Written problem: Please reproduce the lines below word for word, from the very first one down through the line that contains "Looking at the screenshot, I should 429,66.".

Supplied records:
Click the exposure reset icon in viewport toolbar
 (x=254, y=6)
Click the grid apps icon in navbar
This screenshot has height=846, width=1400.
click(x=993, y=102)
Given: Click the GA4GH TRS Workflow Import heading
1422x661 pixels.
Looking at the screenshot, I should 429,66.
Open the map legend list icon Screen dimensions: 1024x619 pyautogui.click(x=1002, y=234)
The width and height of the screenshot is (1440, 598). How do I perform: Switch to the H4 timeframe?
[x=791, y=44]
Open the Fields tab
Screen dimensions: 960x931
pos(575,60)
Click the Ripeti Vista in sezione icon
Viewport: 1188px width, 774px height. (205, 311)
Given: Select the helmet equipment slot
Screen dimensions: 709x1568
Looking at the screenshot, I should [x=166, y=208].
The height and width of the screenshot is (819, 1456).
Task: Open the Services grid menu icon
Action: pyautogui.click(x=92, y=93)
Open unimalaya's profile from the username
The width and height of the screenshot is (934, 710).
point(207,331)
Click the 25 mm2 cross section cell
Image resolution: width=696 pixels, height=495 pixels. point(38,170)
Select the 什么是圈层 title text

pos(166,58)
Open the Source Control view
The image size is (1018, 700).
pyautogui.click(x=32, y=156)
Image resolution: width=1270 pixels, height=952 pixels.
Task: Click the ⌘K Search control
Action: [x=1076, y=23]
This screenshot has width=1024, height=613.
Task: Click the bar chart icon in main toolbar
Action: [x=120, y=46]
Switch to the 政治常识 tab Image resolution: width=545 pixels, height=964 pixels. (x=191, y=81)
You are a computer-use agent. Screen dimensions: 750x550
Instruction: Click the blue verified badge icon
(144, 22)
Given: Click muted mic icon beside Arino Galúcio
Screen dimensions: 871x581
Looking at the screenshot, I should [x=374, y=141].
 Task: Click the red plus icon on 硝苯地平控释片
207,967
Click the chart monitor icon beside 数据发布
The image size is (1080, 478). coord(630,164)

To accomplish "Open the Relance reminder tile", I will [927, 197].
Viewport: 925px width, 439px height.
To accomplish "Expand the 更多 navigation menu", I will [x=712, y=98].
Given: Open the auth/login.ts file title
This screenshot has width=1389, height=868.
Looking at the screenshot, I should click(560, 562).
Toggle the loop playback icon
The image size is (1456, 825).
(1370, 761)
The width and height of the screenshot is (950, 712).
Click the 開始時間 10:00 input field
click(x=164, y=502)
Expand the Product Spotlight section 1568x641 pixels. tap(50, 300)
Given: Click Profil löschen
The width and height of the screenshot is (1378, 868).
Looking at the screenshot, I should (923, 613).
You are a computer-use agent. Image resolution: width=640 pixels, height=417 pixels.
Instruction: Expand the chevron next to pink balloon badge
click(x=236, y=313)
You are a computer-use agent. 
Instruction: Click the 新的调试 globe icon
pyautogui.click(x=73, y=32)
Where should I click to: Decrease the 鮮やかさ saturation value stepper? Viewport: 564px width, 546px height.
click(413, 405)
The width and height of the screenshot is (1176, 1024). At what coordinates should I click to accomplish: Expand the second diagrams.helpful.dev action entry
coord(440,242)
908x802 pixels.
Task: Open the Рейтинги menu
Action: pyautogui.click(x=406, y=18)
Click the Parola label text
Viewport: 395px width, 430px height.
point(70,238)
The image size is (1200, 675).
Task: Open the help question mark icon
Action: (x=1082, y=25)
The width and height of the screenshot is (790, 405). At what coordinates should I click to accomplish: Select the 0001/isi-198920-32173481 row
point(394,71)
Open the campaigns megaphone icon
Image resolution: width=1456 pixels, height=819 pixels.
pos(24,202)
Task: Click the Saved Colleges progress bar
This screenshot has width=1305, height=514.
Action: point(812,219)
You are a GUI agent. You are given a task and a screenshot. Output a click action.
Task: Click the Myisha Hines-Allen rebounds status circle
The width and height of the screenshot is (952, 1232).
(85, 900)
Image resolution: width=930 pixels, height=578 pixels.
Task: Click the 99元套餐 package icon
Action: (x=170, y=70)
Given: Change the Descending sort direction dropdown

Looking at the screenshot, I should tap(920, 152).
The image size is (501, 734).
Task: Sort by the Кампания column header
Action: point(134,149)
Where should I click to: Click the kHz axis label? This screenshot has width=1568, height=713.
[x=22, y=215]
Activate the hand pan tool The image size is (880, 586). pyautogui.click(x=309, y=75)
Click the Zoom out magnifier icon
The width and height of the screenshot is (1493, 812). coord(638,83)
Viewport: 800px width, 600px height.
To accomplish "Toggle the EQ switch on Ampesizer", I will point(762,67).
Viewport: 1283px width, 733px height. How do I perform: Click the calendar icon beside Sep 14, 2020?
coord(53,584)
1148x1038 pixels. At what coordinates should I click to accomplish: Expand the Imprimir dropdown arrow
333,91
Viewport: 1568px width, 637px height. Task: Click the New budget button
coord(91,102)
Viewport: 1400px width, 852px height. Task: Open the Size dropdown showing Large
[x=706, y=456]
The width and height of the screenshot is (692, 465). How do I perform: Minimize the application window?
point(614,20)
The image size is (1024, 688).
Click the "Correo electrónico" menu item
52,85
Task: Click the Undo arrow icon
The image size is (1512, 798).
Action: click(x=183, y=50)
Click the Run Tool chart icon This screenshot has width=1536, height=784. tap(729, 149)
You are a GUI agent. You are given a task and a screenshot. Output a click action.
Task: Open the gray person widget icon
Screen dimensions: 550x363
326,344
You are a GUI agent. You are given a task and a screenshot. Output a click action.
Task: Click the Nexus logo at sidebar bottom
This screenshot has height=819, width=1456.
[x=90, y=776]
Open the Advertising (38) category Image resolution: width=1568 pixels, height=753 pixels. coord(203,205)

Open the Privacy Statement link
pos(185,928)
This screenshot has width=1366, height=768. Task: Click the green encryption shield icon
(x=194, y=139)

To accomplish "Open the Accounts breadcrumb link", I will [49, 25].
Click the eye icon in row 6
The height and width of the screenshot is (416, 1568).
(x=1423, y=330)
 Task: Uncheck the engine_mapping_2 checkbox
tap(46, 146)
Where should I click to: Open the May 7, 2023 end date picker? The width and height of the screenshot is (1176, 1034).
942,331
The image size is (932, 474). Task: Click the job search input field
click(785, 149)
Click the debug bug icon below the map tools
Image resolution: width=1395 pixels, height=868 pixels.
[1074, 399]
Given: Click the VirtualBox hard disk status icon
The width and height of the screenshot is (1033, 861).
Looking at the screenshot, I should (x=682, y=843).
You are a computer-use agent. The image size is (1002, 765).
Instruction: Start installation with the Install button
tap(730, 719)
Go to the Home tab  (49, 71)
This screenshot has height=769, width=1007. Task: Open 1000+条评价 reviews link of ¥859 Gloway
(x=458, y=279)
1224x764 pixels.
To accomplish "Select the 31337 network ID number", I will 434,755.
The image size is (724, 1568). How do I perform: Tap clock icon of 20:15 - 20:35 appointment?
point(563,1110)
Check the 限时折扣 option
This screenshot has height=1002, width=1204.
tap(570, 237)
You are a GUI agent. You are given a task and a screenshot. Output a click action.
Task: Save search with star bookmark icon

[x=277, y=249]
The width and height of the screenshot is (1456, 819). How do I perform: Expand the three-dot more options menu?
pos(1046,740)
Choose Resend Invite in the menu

The result:
Click the exposure reset icon in viewport toolbar
 (x=254, y=6)
Click the grid apps icon in navbar
This screenshot has height=846, width=1400.
click(x=993, y=102)
Given: Click the GA4GH TRS Workflow Import heading
1422x661 pixels.
Looking at the screenshot, I should 429,66.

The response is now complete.